* What you will do
Convert the rows starting at the line containing "Screen dimensions: 773x648" and ending at the line containing "pos(241,447)" into a numbered list, skipping blank lines. Leave the pictures out of your answer.
═══ Recorded information ═══
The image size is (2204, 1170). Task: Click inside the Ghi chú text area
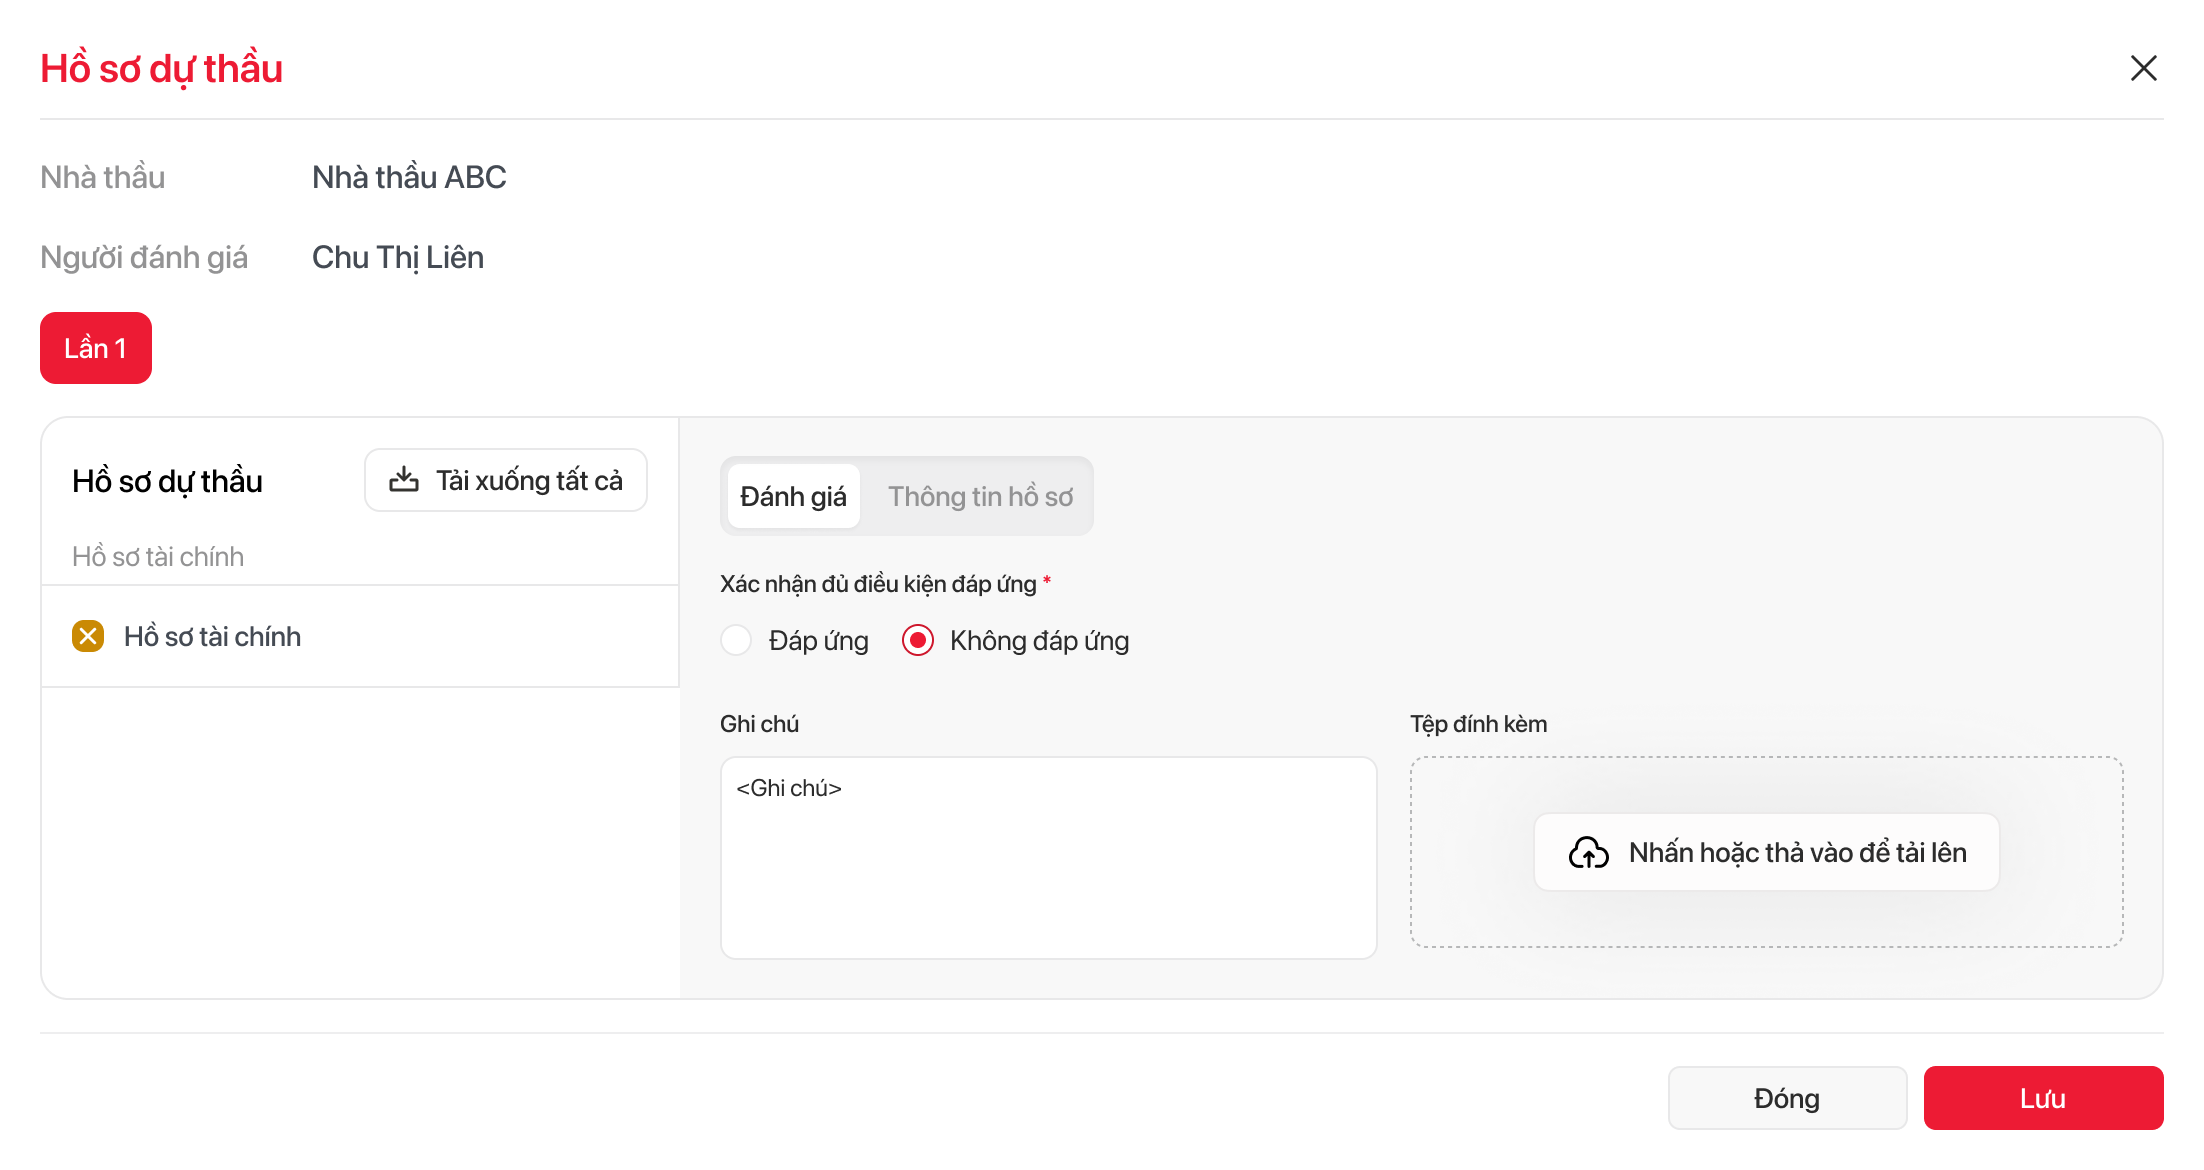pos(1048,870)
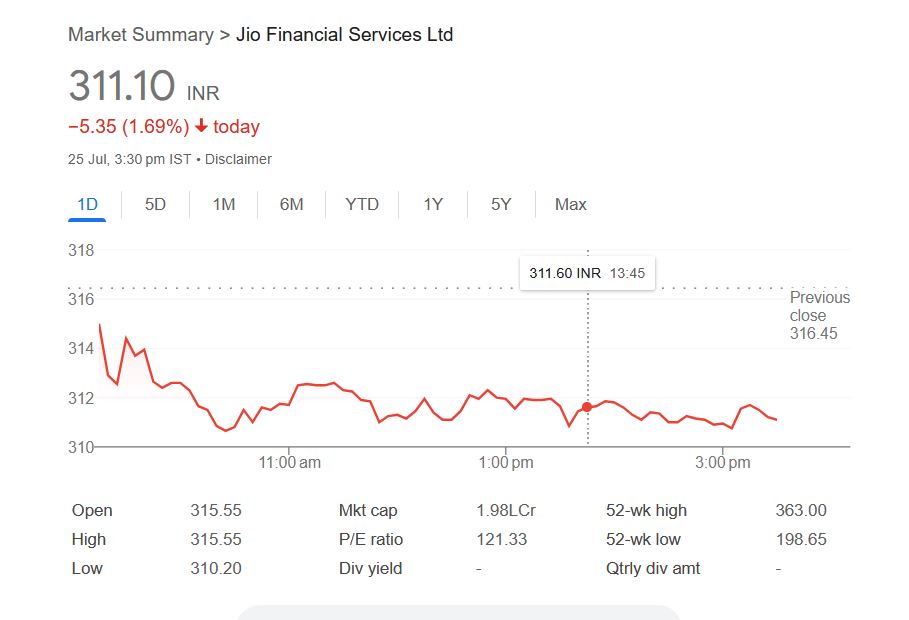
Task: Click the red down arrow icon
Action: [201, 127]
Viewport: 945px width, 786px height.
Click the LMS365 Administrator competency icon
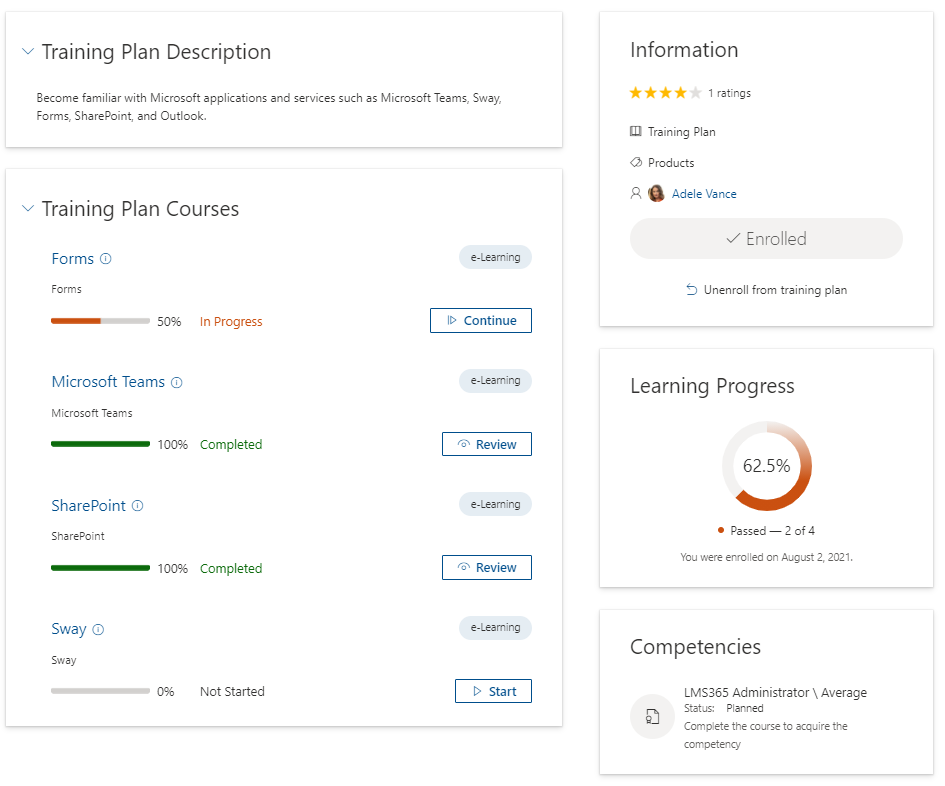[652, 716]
═══
═══ Recorded information ═══
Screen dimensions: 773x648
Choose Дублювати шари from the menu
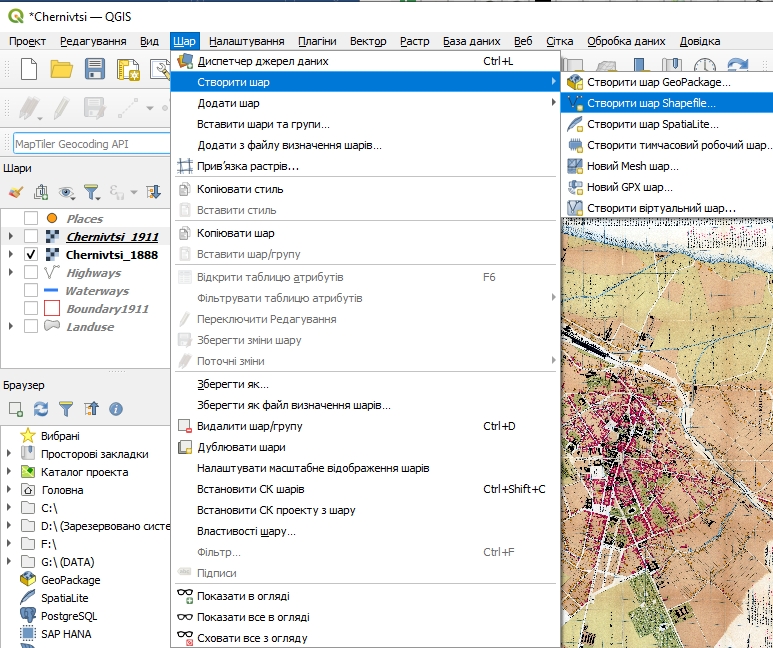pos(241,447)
═══
* Solved exercise
1. Screen dimensions: 773x648
2. Choose Дублювати шари from the menu
3. pos(241,447)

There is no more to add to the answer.